Toward the mid-’70s, HP were progressively losing the plot, although the shift from heavy blues to blue-eyed soul seemed all too natural for this lot – seemed to everyone except for themselves. The quality of a few albums laid down in Steve Marriott’s home studio couldn’t compete with the group’s initial stretch of records, and if not for his failure to join the Mick Jagger-fronted bunch and not for Andrew Loog Oldham taking up the reins for what became “Street Rats” in 1975, the quartet’s history would be over. Still, Steve and bassist Greg Ridley, with a limited involvement of guitarist Clem Clempson and drummer Jerry Shirley, persisted in working behind the scenes on some other pieces: a couple of those made it onto the aforementioned LP, whereas the rest remained in vaults for a couple of decades – the time the songs needed to gel into a cohesive entity.
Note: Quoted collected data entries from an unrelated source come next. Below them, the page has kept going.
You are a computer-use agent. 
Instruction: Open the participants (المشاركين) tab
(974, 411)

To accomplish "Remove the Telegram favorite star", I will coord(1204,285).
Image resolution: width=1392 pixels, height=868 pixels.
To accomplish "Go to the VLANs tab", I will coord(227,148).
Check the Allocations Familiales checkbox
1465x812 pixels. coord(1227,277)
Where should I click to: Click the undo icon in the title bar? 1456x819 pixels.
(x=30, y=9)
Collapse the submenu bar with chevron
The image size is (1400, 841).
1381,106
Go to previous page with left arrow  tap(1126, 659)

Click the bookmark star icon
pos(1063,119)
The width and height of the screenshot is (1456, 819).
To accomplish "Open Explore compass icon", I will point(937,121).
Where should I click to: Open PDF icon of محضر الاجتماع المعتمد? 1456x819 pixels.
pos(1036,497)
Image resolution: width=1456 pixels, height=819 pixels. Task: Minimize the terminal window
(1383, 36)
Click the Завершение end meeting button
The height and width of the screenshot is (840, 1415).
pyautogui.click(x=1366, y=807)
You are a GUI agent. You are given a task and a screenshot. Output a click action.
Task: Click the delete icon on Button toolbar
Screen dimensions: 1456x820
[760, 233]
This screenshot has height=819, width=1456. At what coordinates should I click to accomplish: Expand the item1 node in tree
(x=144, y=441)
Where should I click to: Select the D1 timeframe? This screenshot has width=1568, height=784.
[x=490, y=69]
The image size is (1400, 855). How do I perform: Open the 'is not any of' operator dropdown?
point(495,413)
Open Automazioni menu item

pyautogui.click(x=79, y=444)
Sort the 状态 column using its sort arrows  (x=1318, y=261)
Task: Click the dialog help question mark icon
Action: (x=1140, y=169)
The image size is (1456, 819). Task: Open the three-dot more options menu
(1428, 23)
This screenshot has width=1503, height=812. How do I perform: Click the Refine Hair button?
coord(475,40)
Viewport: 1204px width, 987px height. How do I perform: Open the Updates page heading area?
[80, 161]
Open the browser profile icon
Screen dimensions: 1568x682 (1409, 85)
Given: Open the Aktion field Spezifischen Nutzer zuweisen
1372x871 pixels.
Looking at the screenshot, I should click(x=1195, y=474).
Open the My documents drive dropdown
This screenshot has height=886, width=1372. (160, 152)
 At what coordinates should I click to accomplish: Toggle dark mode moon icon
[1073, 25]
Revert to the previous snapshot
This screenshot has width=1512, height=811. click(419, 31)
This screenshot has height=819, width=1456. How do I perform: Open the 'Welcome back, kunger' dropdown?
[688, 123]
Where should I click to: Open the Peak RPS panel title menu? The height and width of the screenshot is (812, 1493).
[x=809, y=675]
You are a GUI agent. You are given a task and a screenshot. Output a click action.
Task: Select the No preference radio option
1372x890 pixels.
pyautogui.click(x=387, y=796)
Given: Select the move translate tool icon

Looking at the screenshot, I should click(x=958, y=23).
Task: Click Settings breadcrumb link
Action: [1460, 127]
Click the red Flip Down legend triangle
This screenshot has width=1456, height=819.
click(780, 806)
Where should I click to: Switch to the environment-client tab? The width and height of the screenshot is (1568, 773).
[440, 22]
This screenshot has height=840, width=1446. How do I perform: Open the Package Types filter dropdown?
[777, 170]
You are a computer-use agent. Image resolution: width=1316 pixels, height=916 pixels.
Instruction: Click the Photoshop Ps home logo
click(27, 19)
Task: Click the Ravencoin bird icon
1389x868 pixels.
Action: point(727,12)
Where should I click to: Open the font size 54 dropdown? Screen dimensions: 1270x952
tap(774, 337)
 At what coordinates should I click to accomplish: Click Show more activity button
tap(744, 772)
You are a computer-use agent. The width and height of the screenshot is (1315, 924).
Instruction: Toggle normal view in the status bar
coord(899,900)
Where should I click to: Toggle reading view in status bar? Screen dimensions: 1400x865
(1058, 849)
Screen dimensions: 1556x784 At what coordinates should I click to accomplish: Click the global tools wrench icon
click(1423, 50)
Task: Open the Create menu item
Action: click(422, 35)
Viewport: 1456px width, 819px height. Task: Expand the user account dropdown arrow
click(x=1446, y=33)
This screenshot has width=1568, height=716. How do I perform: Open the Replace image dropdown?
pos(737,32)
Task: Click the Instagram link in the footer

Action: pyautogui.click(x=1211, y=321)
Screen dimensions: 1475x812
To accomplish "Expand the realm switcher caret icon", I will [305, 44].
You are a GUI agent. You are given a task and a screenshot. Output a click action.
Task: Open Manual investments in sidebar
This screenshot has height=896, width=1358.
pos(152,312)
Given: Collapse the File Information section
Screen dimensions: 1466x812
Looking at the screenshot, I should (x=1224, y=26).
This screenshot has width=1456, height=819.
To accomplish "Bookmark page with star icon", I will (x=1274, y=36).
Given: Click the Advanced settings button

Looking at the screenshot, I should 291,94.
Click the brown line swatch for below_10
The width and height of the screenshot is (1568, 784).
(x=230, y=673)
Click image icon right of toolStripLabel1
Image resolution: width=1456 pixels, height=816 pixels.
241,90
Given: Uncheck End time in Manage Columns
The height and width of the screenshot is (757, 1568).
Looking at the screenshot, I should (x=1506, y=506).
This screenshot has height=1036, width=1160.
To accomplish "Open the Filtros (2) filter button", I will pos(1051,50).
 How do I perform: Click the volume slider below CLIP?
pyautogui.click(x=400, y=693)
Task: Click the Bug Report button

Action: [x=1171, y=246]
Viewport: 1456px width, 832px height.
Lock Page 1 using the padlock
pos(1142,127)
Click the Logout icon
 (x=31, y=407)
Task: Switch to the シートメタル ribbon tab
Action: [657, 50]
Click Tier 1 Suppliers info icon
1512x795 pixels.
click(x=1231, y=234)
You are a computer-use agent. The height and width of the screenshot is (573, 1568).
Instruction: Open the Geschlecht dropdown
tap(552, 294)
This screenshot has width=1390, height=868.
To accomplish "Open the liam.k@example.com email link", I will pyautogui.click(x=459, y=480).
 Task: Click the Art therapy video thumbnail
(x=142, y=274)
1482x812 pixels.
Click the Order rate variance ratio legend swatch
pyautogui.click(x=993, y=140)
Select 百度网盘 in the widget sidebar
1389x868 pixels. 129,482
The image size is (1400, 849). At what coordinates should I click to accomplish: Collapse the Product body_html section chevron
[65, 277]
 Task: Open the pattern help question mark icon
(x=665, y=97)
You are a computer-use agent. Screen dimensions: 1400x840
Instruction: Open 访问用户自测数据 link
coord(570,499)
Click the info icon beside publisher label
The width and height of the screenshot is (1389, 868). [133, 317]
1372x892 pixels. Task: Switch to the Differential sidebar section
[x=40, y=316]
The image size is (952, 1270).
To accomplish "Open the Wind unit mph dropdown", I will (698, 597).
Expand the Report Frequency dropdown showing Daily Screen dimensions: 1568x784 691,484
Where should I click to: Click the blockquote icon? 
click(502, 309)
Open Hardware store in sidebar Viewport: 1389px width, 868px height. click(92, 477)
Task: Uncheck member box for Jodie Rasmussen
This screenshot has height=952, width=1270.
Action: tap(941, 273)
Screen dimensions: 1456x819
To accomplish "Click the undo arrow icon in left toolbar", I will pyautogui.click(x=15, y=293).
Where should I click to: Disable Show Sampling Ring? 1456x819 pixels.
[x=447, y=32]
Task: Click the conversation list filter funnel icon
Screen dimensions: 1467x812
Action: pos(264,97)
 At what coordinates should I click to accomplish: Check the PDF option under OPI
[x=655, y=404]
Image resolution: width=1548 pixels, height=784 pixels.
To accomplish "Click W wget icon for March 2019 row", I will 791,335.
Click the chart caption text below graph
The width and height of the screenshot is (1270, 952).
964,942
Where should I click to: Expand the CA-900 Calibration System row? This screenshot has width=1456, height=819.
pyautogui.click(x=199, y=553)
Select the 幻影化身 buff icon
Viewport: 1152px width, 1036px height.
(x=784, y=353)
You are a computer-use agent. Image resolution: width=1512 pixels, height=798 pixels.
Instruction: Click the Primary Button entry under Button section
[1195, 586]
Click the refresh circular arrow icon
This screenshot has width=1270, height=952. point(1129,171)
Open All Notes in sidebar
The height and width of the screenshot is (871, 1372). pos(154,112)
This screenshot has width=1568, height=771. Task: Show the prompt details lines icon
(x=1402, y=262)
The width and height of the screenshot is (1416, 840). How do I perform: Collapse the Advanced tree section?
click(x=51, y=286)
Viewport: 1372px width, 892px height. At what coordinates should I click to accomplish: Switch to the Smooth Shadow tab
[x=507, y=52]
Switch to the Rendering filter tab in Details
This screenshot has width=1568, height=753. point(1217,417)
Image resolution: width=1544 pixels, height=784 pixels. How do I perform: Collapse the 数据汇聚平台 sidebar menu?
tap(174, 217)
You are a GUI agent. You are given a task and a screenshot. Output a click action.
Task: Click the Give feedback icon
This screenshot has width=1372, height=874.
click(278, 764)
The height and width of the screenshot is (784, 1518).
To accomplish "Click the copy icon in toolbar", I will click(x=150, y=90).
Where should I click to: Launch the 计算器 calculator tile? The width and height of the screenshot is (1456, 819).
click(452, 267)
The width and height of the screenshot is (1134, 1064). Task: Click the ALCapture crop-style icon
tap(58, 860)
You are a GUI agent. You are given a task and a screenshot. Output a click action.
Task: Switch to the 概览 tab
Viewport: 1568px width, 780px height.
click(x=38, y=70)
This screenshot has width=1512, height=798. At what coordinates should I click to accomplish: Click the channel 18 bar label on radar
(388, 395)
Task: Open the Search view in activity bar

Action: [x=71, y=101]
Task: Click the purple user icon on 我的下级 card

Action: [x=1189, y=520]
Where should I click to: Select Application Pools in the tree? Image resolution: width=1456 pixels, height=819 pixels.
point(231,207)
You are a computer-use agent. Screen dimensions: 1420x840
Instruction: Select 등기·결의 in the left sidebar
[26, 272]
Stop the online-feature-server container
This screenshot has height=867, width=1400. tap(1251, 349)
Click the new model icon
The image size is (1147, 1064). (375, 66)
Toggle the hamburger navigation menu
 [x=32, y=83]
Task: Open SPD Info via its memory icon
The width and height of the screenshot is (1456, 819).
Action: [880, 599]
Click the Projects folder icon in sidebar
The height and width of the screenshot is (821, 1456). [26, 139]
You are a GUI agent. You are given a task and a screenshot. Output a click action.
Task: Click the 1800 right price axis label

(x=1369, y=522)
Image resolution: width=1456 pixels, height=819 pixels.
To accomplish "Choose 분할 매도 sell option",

The somewhat slapdash character of the recordings is reflected in this reissue’s artwork, featuring the band’s original line-up, with Peter Frampton, which may further muddle one’s perception of it all. The tracks – the joint effort of their two masterminds – sound raw in places but often bubble with energy to reveal alternative routes the group could have chosen had the players been able to shake off their genre-related shackles. There’s a raga-like done running through a few arrangements – on the languid cover of The Fabs’ “Rain” or the organ-bolstered “This Ol’ World” where Former Small Face and Ridley share silk-and-velvet vocal lines. The call-and-response and powerful riff of “Snakes & Ladders” and the piano-led “Good Thing” that’s heated to a boiling point take the formula beyond the obvious, yet, of course, it’s more traditional fare that stand out.
Whether it’s a brass-splashed, effervescently tight – despite the drum-machine-delivered groove – take on James Brown’s “Think” which bookends the album, or the perky “Charlene” which rocks in a pure Marriott way, almost every number here is enjoyable, increasingly so as the years go passing by. High on spirituality, “A Minute Of Your Time” and “Midnight Of My Life” capture the singers in a gospel jive, while Greg’s voice and four strings unhurriedly drive the funky “Let Me Be Your Lovemaker” to the sweet, sweet spot its lyrics target with much gusto – elevated by Clem’s honeyed licks and, ultimately, this pseudo-album exceeds expectations and has stood the test of time better than many designated records. Not essential, perhaps, but important.